Segment Start: RECORD EXTRACTS

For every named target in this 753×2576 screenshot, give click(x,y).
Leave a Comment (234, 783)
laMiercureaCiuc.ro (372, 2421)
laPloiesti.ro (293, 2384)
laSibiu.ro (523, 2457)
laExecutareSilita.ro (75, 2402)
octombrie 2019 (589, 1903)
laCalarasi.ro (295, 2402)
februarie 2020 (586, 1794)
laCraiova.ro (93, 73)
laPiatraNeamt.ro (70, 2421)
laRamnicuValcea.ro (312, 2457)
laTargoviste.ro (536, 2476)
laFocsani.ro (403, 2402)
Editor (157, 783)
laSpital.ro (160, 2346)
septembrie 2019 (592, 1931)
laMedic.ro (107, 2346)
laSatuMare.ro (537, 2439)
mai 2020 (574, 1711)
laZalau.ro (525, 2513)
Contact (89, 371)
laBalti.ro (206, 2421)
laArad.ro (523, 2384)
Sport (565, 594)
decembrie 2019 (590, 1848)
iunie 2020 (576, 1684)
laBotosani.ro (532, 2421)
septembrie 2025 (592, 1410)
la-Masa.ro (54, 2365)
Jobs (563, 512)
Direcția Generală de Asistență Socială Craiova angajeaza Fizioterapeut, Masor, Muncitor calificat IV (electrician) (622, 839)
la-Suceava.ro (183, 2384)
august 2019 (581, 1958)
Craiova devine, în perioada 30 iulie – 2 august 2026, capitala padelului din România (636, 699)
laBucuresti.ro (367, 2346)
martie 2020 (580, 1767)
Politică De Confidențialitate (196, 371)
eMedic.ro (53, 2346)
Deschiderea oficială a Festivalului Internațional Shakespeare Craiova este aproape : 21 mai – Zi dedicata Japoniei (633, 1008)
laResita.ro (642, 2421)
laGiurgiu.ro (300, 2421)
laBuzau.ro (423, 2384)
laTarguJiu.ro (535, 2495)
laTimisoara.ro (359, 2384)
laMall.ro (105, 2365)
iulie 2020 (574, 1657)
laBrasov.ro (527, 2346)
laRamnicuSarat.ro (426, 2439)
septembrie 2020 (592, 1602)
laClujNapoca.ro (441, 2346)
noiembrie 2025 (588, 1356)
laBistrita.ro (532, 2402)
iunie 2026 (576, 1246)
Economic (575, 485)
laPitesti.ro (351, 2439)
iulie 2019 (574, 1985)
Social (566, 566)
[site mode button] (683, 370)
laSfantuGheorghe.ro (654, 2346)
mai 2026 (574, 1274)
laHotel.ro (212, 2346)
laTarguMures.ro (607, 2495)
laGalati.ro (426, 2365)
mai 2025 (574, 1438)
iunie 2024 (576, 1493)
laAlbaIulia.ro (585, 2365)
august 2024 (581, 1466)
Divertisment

Segment End: RECORD EXTRACTS

# WHAT THE EXERCISE ASKS
All that belongs in your answer is the stretch of entries above from the line with "laRamnicuValcea.ro (312, 2457)" through the line with "august 2019 (581, 1958)", printed exactly.

# SOLUTION TO THIS TASK
laRamnicuValcea.ro (312, 2457)
laTargoviste.ro (536, 2476)
laFocsani.ro (403, 2402)
Editor (157, 783)
laSpital.ro (160, 2346)
septembrie 2019 (592, 1931)
laMedic.ro (107, 2346)
laSatuMare.ro (537, 2439)
mai 2020 (574, 1711)
laZalau.ro (525, 2513)
Contact (89, 371)
laBalti.ro (206, 2421)
laArad.ro (523, 2384)
Sport (565, 594)
decembrie 2019 (590, 1848)
iunie 2020 (576, 1684)
laBotosani.ro (532, 2421)
septembrie 2025 (592, 1410)
la-Masa.ro (54, 2365)
Jobs (563, 512)
Direcția Generală de Asistență Socială Craiova angajeaza Fizioterapeut, Masor, Muncitor calificat IV (electrician) (622, 839)
la-Suceava.ro (183, 2384)
august 2019 (581, 1958)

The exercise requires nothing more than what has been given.